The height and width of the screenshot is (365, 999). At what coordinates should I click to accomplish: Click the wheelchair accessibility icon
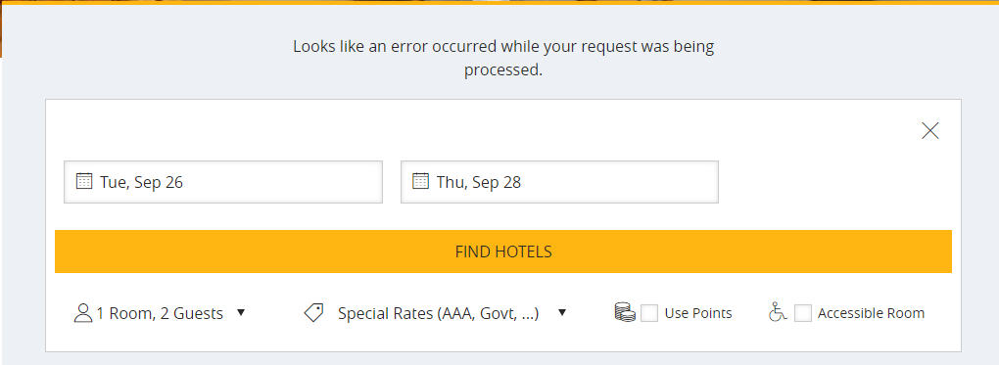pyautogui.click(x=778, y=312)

* * * * * * *

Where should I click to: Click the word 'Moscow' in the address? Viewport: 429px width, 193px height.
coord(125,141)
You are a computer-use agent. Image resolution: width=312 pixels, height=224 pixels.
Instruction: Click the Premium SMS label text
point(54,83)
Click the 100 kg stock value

* * * * * * *

Brief
Return the lines of data starting at the line containing "You are a computer-use" and ending at the line containing "Click the 100 kg stock value", both included, reproducing them without any change.

Result
You are a computer-use agent. Image resolution: width=312 pixels, height=224 pixels.
Instruction: Click the Premium SMS label text
point(54,83)
Click the 100 kg stock value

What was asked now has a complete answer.